There has to be some link. I think the problem comes with expecting that there is going to be some perfect correspondence between percentage of a certain autosomal component and "phenotype".
It doesn't work that way because the alleles that determine phenotype are a very small set compared to the whole, and after a lot of admixture can become detached from the other alleles with which they were originally associated.
I see it all the time with African-Americans. Years ago I worked with a Jamaican woman who married a "white" American. Her daughter looked just like her and unmistakably African-American, the son looked like what Americans would see as "Hispanic" or mixed, and the daughter looked totally "white". It caused her more than a few problems in terms of identity issues, unfortunately. That's why in the past in these kinds of biracial families one child could "pass", but the others couldn't.
As regards ANE, didn't Russian scientists see what they called "Mongoloid like" features in Mal'ta, who is how we define ANE? IF that's true, then ANE type people might have carried those traits from the very beginning. For all we know those kinds of phenotypical traits might have been widespread but in varying degrees in all the ancient North Eurasian and ENA populations. Who says that they specifically originated in the Han, for example? That's a population that formed later where a certain combination of traits became fixed. I also don't know how we could possibly "pin" it on a certain y or mtDna. Those don't carry phenotypical alleles. It must have arisen in a group carrying certain uniparental markers, but I don't know how we'd go back and figure out which ones.
We also have the intriguing appearance of EDAR in the SHG. That might have been one of those widespread traits which were selected against in Europe but selected for, for some reason, in East Asia. Or, it might just be a question of drift. Still, who brought it? When?
Subsequent "Mongoloid" gene flow in quasi historical times is a totally separate issue. We're talking here about gene flow long before that time.

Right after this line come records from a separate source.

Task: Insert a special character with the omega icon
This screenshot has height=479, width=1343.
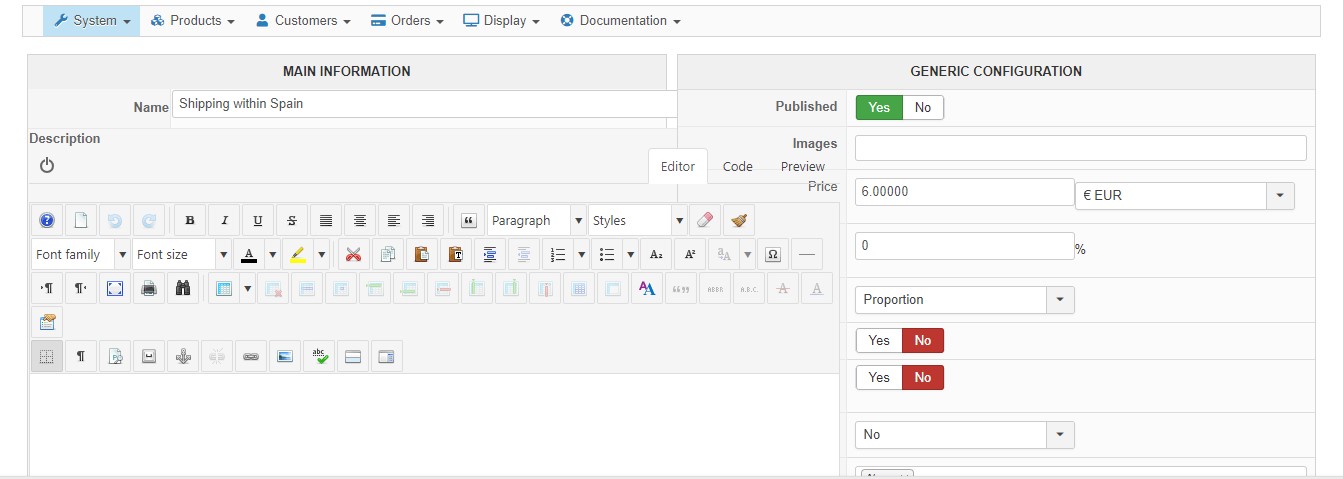Action: tap(772, 255)
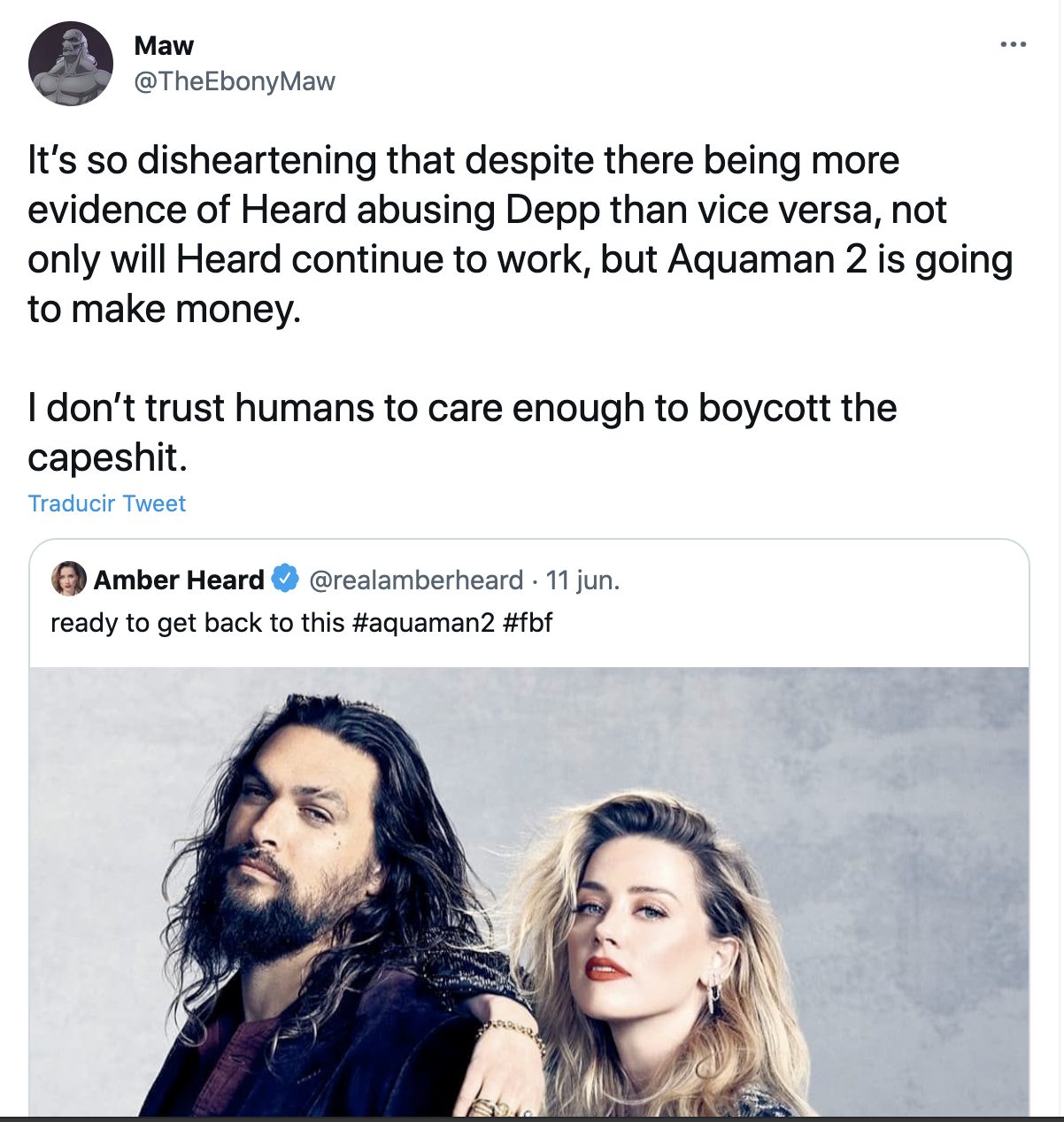Click Maw's profile avatar picture
Image resolution: width=1064 pixels, height=1122 pixels.
(x=71, y=64)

What I don't understand (and this is totally separate from "phentype" issues) is how the Admixture runs and other statistical analyses can show admixture of a "Mansi-like" population into the EHG (and they do sometimes call it a "Mansi-like" population), the Mansi are by definition both West Eurasian and East Eurasian as those terms are commonly understood today, and at the same time we have analyses that show EHG have no ENA affinity.

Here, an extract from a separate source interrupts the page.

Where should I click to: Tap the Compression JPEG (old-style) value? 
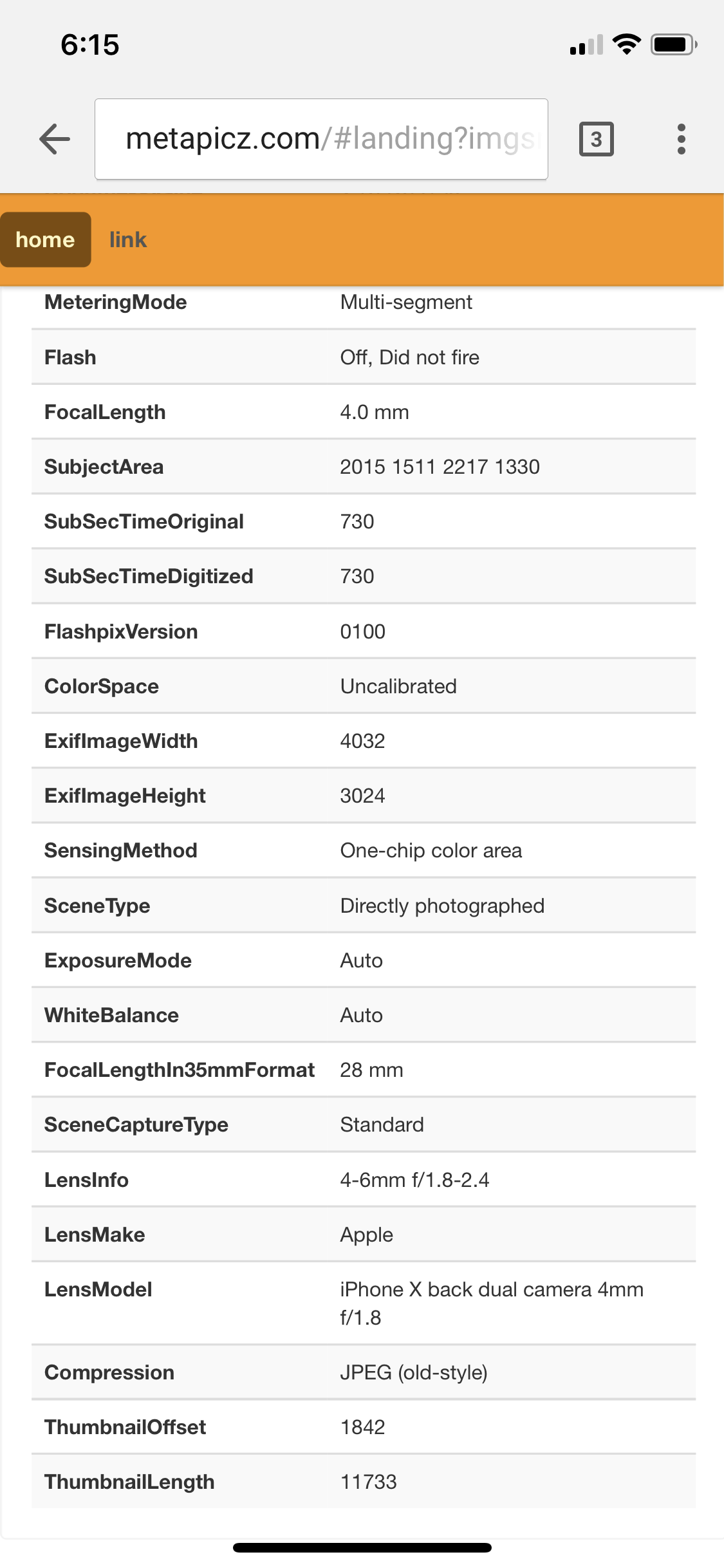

Perhaps someone can refresh my recollection as to whether Lazaridis et al or Haak et al or Allentoft et al, produced stats showing that ANE had no ENA affinity, or whether that was done by internet people.
For what it's worth, I don't find the reconstructions of the Jomon particularly "Caucasian" looking.
They look more like Polynesians:
Whoa Nellie! Did I miss something? Who said they're "undesirable" traits? I guess I'd better go back and read the intervening posts.